> Texto de origem:
★ ★ ★

13.      O artigo 6.°, n.os 1 e 4, da Diretiva 2001/29 estabelece:

«1. Os Estados‑Membros assegurarão proteção jurídica adequada contra a neutralização de qualquer medida eficaz de caráter tecnológico por pessoas que saibam ou devam razoavelmente saber que é esse o seu objetivo.

[…]

4. Não obstante a proteção jurídica prevista no n.° 1, na falta de medidas voluntárias tomadas pelos titulares de direitos, nomeadamente de acordos entre titulares de direitos e outras partes interessadas, os Estados‑Membros tomarão as medidas adequadas para assegurar que os titulares de direitos coloquem à disposição dos beneficiários de exceções ou limitações previstas na legislação nacional, nos termos das alíneas a), c), d), e e) do n.° 2 do artigo 5.° e das alíneas a), b) ou e) do n.° 3 do artigo 5.°, os meios que lhes permitam beneficiar dessa exceção ou limitação, sempre que os beneficiários em questão tenham legalmente acesso à obra ou a outro material protegido em causa.

[…]»

II – Factos, pedido de parecer e tramitação do processo no Tribunal de Justiça

A –    Enquadramento factual

14.      Em 2009, iniciaram‑se negociações na OMPI para a eventual celebração de um tratado internacional destinado a introduzir limitações e exceções ao direito de autor em benefício das pessoas cegas, com deficiência visual ou com outras dificuldades de acesso a textos impressos, com o objetivo de facilitar o intercâmbio transfronteiras de livros e outro material impresso em formato acessível.

15.      Em 26 de novembro de 2012, o Conselho adotou uma decisão que autorizava a Comissão a participar nessas negociações, em nome da União Europeia (9). As negociações na OMPI foram concluídas com êxito na conferência diplomática realizada em Marraquexe entre 17 e 28 de junho de 2013 e conduziram à adoção do Tratado de Marraquexe em 27 de junho de 2013.

16.      Em 14 de abril de 2014, o Conselho autorizou a assinatura do Tratado de Marraquexe em nome da União Europeia (10). A decisão do Conselho baseou‑se nos artigos 114.° e 207.° TFUE. Porém, nessa ocasião, foram feitas várias declarações: a Comissão declarou que considerava que a matéria objeto do Tratado de Marraquexe estava abrangida pela competência exclusiva da União, ao passo que diversos Estados‑Membros entenderam que essa competência era partilhada entre os Estados‑Membros e a União Europeia.

★ ★ ★

> Material listado:

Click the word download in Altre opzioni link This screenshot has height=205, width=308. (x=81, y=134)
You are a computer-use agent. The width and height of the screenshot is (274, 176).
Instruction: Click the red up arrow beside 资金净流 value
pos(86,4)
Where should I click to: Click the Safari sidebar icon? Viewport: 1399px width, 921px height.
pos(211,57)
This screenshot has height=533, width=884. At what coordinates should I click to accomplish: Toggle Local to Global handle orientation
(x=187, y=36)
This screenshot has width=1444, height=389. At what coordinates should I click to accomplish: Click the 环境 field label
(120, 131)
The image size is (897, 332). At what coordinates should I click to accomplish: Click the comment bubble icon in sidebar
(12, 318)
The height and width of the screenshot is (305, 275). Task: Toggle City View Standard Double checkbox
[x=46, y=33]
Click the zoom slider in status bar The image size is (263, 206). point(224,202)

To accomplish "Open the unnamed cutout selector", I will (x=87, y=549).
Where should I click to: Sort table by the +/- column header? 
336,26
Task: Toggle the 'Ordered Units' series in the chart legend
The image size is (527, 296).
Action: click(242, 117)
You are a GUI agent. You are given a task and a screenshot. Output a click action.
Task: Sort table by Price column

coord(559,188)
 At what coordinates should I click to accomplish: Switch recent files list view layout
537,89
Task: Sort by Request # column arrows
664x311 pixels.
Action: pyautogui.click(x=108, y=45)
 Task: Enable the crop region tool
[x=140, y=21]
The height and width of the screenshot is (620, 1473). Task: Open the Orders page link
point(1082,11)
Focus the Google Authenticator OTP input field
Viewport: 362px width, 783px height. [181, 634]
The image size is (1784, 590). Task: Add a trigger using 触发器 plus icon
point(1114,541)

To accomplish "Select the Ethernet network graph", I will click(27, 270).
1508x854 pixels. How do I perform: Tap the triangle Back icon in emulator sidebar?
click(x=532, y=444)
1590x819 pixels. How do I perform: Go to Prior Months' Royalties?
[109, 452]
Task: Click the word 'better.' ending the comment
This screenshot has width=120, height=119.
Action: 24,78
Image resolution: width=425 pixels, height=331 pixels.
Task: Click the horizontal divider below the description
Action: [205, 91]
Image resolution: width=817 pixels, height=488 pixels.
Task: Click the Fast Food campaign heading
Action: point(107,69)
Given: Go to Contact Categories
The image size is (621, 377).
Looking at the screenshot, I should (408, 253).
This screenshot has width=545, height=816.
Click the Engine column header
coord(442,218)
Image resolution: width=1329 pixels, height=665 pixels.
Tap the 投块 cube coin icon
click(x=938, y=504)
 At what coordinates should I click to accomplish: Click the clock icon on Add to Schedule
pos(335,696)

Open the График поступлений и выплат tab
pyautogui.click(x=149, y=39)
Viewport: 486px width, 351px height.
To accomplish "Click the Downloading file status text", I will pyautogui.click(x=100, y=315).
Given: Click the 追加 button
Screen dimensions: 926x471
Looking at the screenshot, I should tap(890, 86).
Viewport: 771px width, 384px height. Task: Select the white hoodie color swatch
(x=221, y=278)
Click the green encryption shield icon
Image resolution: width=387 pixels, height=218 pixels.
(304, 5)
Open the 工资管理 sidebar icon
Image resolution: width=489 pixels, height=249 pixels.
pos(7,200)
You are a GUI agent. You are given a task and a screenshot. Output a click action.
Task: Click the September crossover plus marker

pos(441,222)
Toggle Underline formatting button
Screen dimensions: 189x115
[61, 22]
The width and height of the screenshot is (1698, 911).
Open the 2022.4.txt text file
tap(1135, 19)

★ ★ ★

> Requisitos do exercício:
#1 Transcreva, do texto sobre o Tratado de Marraquexe, o trecho que vai de "A –    Enquadramento factual" até "junho de 2013.", incluindo estas últimas palavras.
#2 Retome o texto sobre o Tratado de Marraquexe e continue-o a partir do ponto em que termina.

> Resultados:
#1
A –    Enquadramento factual

14.      Em 2009, iniciaram‑se negociações na OMPI para a eventual celebração de um tratado internacional destinado a introduzir limitações e exceções ao direito de autor em benefício das pessoas cegas, com deficiência visual ou com outras dificuldades de acesso a textos impressos, com o objetivo de facilitar o intercâmbio transfronteiras de livros e outro material impresso em formato acessível.

15.      Em 26 de novembro de 2012, o Conselho adotou uma decisão que autorizava a Comissão a participar nessas negociações, em nome da União Europeia (9). As negociações na OMPI foram concluídas com êxito na conferência diplomática realizada em Marraquexe entre 17 e 28 de junho de 2013 e conduziram à adoção do Tratado de Marraquexe em 27 de junho de 2013.

#2
17.      Em 21 de outubro de 2014, a Comissão adotou uma proposta de decisão sobre a celebração do Tratado de Marraquexe em nome da União Europeia (a seguir «decisão em causa») (11). A proposta de decisão do Conselho baseou‑se nos artigos 114.°, 207.° e 218.°, n.° 6, alínea a), v), TFUE. Depois de numerosos debates, especialmente no âmbito do Comité de Representantes Permanentes (Coreper), a proposta não obteve, no entanto, a maioria necessária no Conselho, em razão de divergências entre os Estados‑Membros quanto à questão de saber se o Tratado de Marraquexe estava ou não abrangido pela competência exclusiva da União. Por conseguinte, a União ainda não celebrou o Tratado de Marraquexe.

18.      Não obstante, em 19 de maio de 2015, o Conselho decidiu, nos termos do artigo 241.° TFUE, solicitar à Comissão que lhe apresentasse, sem demora, uma proposta legislativa de alteração do quadro jurídico da União, a fim de dar cumprimento ao Tratado de Marraquexe.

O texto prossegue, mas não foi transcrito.